§ THE PROBLEM
After locating the line that contains "This screenshot has height=275, width=388." in the records below, write out exactly that line and each line after it through the one that contains "Open help for", and nothing else.

§ GIVEN RECORDS
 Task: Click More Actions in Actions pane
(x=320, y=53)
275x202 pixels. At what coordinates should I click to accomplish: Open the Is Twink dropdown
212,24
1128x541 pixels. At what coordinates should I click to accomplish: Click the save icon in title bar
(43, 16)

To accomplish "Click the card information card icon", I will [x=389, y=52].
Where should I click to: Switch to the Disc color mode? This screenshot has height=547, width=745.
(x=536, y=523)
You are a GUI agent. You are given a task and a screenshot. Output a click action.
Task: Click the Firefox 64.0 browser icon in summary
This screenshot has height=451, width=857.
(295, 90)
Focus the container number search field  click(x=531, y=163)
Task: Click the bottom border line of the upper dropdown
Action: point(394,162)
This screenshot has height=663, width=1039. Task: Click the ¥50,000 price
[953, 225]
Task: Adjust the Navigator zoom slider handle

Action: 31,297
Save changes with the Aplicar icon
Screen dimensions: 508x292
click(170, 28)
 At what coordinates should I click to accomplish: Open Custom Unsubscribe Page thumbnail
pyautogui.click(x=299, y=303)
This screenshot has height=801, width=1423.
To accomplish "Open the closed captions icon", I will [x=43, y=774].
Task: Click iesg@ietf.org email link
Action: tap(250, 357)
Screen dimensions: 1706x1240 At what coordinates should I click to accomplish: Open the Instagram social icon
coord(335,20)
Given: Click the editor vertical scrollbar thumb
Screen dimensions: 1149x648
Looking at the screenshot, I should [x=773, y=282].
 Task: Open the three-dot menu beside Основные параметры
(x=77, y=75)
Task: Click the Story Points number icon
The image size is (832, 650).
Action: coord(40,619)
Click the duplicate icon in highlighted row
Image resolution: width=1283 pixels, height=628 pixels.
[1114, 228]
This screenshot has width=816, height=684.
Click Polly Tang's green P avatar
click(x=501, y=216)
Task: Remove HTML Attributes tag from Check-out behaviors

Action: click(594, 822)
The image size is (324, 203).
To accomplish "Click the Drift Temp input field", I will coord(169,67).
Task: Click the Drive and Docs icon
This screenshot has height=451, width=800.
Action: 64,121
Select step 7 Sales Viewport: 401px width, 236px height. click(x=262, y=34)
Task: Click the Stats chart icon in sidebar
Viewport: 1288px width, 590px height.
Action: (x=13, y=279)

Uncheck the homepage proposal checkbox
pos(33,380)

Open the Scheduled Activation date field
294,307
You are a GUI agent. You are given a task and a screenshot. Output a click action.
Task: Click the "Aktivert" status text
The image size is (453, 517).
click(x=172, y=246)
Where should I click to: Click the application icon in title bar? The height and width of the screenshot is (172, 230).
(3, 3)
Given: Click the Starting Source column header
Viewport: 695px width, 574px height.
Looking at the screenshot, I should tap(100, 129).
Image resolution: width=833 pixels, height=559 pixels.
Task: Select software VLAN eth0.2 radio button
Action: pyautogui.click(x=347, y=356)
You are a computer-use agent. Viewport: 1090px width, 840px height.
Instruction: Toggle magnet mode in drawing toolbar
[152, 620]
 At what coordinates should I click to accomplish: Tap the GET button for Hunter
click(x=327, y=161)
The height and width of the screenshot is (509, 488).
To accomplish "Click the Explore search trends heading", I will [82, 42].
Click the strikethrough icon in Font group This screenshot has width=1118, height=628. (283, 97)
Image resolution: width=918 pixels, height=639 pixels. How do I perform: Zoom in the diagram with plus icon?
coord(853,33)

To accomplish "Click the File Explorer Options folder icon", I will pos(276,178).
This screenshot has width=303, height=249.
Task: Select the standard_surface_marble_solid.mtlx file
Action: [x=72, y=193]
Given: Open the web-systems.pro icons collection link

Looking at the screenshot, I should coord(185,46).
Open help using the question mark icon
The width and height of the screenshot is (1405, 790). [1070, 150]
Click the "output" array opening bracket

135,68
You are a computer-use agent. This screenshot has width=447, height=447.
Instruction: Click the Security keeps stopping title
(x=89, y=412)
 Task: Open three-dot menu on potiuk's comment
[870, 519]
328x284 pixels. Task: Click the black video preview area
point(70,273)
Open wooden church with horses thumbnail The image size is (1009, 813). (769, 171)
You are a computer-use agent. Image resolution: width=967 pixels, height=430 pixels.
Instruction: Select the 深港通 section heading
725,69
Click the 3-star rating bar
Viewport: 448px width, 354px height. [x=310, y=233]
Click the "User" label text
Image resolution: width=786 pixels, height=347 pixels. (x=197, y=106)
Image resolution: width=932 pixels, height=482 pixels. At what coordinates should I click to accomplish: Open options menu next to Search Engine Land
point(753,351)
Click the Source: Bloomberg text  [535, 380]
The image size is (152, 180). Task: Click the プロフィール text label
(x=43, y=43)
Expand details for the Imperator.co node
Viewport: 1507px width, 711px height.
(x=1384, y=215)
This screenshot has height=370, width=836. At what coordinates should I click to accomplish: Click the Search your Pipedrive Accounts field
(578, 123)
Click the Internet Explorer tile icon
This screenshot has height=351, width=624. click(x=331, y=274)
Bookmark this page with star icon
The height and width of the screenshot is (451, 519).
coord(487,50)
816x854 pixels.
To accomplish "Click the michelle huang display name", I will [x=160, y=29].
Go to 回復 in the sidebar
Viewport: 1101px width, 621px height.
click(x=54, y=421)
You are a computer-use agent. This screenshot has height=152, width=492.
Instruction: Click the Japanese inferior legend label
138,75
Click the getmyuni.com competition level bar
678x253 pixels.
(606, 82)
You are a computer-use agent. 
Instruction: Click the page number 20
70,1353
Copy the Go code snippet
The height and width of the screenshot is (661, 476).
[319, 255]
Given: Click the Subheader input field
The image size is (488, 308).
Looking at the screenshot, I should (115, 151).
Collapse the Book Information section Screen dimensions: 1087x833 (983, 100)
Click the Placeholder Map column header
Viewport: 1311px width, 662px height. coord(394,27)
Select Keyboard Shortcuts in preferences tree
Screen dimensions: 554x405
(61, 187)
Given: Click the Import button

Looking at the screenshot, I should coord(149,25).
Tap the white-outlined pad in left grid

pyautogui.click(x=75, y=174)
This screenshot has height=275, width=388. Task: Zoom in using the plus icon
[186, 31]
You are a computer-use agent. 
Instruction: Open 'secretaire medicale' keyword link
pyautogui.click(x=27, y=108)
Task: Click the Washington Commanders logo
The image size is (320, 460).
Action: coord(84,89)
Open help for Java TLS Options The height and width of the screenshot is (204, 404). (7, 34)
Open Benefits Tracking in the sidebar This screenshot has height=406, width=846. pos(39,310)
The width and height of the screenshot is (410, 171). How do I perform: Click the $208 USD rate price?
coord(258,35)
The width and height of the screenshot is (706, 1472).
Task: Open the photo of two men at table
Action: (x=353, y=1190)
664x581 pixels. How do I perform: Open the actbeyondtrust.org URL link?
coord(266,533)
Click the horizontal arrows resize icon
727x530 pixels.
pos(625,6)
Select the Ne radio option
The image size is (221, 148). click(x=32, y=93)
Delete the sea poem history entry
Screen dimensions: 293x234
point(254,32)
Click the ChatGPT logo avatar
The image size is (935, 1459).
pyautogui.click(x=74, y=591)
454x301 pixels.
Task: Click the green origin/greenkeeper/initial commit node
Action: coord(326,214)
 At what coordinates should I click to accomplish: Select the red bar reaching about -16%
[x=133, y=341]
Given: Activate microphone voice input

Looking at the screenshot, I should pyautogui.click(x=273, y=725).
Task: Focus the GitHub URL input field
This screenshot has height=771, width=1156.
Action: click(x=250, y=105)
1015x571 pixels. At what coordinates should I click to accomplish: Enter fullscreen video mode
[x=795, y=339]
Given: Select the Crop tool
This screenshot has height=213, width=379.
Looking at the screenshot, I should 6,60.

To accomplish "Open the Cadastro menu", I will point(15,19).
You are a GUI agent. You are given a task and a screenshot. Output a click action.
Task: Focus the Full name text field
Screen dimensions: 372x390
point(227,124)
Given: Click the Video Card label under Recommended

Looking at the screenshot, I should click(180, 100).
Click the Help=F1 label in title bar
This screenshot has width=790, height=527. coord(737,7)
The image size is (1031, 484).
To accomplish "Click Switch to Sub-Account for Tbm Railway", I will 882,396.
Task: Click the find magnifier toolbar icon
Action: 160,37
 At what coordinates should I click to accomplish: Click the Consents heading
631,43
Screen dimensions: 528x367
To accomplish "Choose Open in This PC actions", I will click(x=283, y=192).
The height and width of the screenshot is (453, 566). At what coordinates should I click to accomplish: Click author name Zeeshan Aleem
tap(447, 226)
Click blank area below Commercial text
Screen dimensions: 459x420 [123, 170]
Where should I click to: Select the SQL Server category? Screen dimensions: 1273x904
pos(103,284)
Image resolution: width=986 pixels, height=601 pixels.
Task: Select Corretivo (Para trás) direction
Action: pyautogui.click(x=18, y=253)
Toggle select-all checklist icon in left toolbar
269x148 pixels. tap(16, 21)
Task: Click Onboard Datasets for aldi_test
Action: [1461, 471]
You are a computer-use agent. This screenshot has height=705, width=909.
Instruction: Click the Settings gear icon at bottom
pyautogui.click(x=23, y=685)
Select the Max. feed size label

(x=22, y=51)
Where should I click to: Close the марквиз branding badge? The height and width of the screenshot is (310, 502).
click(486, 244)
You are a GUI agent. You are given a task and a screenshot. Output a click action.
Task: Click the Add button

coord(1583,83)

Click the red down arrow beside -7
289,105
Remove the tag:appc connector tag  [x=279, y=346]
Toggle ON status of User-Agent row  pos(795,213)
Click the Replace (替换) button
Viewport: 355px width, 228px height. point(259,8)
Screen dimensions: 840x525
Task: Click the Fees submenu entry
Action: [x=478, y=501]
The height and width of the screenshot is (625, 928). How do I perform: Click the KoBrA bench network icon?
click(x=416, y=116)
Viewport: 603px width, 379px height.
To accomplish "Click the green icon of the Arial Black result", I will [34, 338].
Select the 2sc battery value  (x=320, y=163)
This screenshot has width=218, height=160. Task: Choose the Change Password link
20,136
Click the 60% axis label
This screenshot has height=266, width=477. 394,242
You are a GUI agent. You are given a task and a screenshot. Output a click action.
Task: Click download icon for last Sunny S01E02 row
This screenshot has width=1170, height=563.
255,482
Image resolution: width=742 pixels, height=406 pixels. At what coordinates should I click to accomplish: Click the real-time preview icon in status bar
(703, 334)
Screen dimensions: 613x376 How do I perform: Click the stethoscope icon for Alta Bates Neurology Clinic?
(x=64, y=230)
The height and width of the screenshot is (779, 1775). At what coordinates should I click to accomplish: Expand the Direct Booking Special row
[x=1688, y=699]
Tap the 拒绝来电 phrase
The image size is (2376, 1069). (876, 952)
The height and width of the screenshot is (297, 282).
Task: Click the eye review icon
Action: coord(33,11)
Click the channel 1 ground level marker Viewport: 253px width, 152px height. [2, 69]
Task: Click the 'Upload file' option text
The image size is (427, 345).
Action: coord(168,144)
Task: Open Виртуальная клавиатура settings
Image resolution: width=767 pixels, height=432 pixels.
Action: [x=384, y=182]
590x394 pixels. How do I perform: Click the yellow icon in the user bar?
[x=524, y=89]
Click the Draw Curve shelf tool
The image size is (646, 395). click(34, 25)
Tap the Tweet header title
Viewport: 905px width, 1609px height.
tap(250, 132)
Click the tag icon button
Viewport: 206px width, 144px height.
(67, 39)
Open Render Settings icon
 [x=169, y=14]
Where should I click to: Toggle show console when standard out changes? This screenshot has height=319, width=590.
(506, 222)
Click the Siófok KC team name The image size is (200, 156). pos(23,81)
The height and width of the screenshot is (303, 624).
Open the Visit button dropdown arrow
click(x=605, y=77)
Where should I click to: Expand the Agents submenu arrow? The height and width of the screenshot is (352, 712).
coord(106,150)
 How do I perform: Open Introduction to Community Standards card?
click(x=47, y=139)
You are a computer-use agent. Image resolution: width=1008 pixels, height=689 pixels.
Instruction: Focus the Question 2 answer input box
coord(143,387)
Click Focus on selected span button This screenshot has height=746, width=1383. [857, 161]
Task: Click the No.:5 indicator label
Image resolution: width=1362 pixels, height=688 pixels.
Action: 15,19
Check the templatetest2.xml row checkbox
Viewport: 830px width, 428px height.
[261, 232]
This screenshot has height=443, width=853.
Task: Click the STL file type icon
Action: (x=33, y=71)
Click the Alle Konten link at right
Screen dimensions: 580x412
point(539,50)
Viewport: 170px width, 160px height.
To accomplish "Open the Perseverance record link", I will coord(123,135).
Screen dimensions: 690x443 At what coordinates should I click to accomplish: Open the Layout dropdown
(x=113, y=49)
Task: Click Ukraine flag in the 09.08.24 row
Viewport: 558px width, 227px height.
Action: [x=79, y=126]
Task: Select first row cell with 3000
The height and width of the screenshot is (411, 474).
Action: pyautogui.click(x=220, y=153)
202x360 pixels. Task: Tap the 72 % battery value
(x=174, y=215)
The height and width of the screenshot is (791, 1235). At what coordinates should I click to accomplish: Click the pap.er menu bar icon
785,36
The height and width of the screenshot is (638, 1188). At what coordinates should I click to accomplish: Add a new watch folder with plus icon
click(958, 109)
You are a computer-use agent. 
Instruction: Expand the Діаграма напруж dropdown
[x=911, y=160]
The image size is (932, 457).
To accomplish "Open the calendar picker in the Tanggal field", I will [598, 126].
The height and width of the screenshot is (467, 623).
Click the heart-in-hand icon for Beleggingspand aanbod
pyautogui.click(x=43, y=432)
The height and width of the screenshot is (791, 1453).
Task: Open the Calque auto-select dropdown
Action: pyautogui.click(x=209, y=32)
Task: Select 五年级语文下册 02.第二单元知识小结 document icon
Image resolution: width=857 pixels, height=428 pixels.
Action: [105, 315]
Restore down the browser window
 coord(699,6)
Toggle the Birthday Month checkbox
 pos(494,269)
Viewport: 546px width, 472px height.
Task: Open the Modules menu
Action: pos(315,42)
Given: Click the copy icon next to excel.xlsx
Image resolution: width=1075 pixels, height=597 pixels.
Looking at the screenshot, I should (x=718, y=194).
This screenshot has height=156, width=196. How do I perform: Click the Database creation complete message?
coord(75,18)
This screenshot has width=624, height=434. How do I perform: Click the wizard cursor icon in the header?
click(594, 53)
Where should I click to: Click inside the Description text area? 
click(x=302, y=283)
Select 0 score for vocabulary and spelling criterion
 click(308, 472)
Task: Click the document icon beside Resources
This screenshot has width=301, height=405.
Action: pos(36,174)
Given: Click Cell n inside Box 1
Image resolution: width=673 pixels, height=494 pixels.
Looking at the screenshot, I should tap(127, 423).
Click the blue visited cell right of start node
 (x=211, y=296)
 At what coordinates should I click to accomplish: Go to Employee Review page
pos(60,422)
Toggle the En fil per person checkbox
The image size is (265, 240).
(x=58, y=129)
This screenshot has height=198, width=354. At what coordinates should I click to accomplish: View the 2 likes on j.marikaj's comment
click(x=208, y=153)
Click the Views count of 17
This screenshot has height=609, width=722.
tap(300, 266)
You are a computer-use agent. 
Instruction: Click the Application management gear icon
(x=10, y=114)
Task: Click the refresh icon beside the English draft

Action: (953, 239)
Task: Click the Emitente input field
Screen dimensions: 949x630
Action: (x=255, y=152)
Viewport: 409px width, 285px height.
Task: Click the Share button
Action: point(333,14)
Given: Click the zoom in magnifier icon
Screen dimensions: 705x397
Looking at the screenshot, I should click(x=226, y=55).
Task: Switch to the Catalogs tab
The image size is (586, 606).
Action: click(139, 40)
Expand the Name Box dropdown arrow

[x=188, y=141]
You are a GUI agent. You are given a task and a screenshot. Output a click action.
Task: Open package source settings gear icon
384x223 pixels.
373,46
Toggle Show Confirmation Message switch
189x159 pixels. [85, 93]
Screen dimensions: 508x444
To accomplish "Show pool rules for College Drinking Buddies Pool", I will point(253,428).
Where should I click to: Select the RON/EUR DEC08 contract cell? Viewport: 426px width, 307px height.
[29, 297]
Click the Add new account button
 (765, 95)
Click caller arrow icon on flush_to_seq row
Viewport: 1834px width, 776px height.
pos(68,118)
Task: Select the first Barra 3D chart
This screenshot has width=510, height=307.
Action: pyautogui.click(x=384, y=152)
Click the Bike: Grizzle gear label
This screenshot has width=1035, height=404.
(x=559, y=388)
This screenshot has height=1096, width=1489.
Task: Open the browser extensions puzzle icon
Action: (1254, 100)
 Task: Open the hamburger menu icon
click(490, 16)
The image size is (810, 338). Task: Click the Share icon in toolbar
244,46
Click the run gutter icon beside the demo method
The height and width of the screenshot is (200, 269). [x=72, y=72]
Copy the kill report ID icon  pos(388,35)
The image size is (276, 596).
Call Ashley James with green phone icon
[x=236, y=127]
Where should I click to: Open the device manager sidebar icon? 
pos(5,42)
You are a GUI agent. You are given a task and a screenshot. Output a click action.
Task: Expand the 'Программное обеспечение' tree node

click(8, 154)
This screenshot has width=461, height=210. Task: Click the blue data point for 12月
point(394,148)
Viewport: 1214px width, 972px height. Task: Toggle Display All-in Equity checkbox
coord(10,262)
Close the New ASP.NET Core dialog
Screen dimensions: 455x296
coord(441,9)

§ FINISHED EXERCISE
This screenshot has height=275, width=388. Task: Zoom in using the plus icon
[186, 31]
You are a computer-use agent. 
Instruction: Open 'secretaire medicale' keyword link
pyautogui.click(x=27, y=108)
Task: Click the Washington Commanders logo
The image size is (320, 460).
Action: coord(84,89)
Open help for Java TLS Options The height and width of the screenshot is (204, 404). (7, 34)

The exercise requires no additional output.